Supremely happy at having made this discovery, and moreover fancying himself to be lighted by two candles—in a word, seeing double in every respect,—the gallant officer staggered along the passage, and commenced the ascent of the staircase, which appeared to have become wondrously steep, ricketty, and uneven. Stumbling at every step, and muttering awful imprecations against the "thunthering fool of a carpenter that had built such a divil of a lath-er," Captain O'Blunderbuss contrived to reach the first landing in safety; but, his foot tripping over the carpet, he fell flat down, extinguishing the light of the candle, though at the same time giving his head such a knock against the balustrades, that a million meteoric sparks flashed across his visual organs.
"Blood and hounds!" growled the gallant gentleman; "there must either be an airthquake—hic—or else, be the power-rs! I'm—hic—raly—hic—dhrunk!"
Picking himself up, the captain groped about for the staircase; and, finding it with some little trouble, he continued his ascent in a pleasing state of uncertainty as to whether he were walking on his head or on his feet, but with the deeply settled conviction that he was spinning round at a most terrific rate.

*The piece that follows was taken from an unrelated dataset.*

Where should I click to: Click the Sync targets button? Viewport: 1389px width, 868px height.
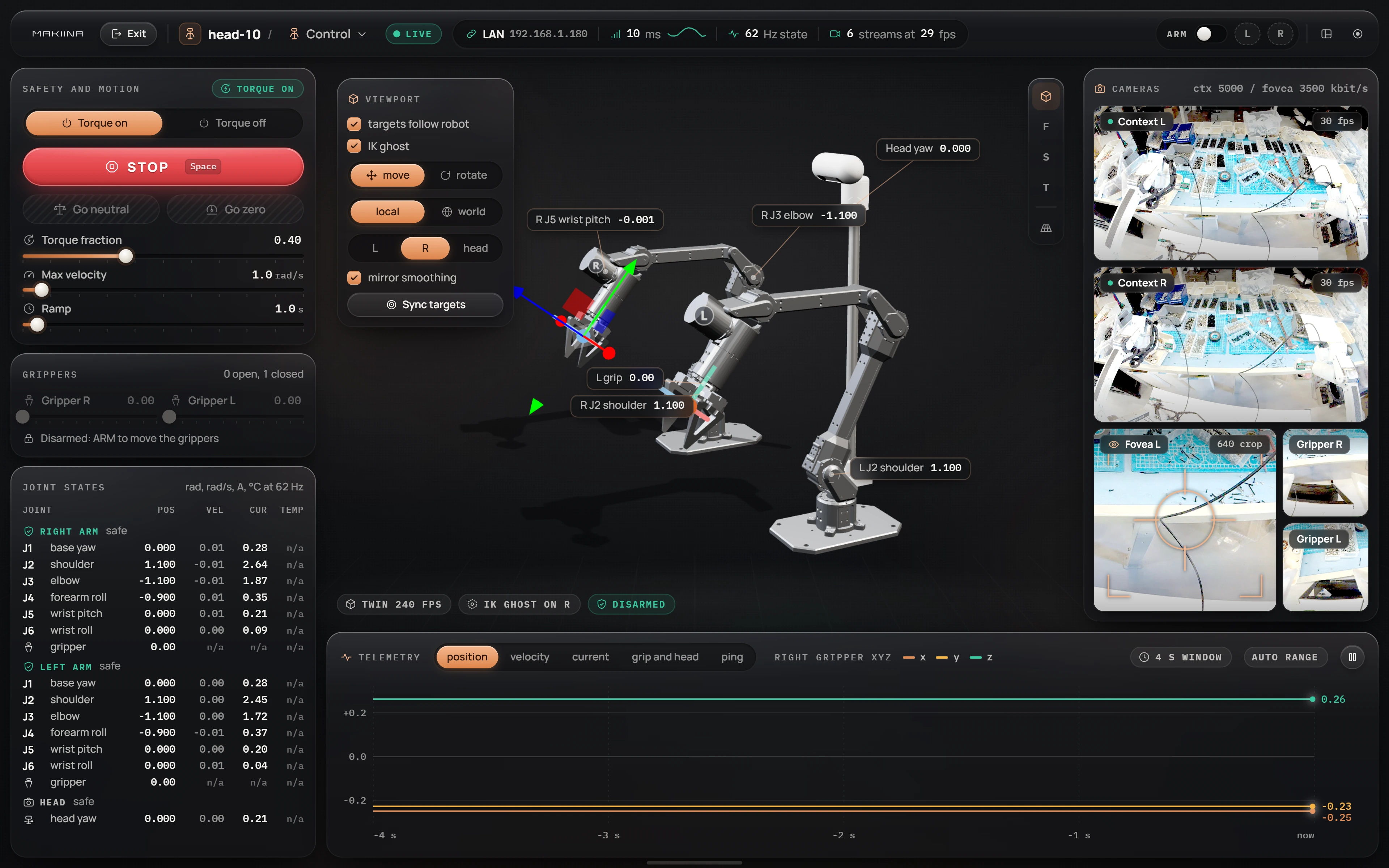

"Capthain O'Bluntherbuss," he said, apostrophising himself, as he staggered along, "is this raly you or another person? If it's yourself it is—hic—I—I'm ashamed of ye, be the holy poker-r; and I've a precious good mind—hic—to give ye a dacent dhrubbing, captain—hic—O'—hic—Bluntherbuss."
Thus soliloquising, the martial gentleman reached the second landing; but here he paused for a few minutes in a state of awful doubt as to which way he should turn in order to reach his own room. He knew that his door must be somewhere close at hand; though whether to the right or to the left, he could not for the life of him remember. At length he began to grope about at a venture; and, having encountered the handle of a door, he hesitated no longer, but entered the chamber with which the said door communicated.
CHAPTER CIII.
THE SURPRISE.—A CHANGE OF SCENE.
It was about half-past three o'clock in the morning, and profound silence reigned in Baker Street, when four men, bearing a ladder upon their shoulders, passed like phantoms through the obscurity of the thoroughfare, and halted in front of Mr. Curtis's house; where their operations, so far from being at all ghost-like, assumed very much the appearance of those proceedings which are carried on by creatures of flesh and blood.
Thieves, however, they were not: but sheriff's-officers they were,—being our old friends Mac Grab and Proggs, assisted by two other queer-looking fellows of the species which chiefly abounds in the tap-rooms and parlours of public-houses in Chancery Lane.
Mr. Mac Grab having satisfied himself by a close scrutiny of the number on the front-door, that they had pitched upon the right house, the ladder was forthwith placed against the little iron railings forming the balcony at the drawing-room window; and Mr. Proggs was ordered to mount first. But Mr. Proggs, having perhaps recently studied some book upon etiquette, would not think of preceding his master; and Mr. Mac Grab was doubtless too meek a man to take upon himself the post of honour. As for the two underlings, they very bluntly assured Mr. Mac Grab that they would see him unpleasantly condemned before they would venture first; and thus the entire project was threatened with discomfiture, when Proggs, overcoming his fears, consented to lead the way.
Up the ladder did this hero accordingly drag himself; and had he lost his life in the desperate deed, the epic muse would have been compelled to deplore the death of the last of the famous house of Proggs. But fortune beamed upon Proggs, though the moon did not; and he reached the balcony in safety. Mac Grab ascended next—and the two subordinates followed,—by which time the intrepid Proggs had obtained admission into the house by the simple process of cutting out a pane with a glazier's diamond, and thrusting in his hand to undo the fastening of the window.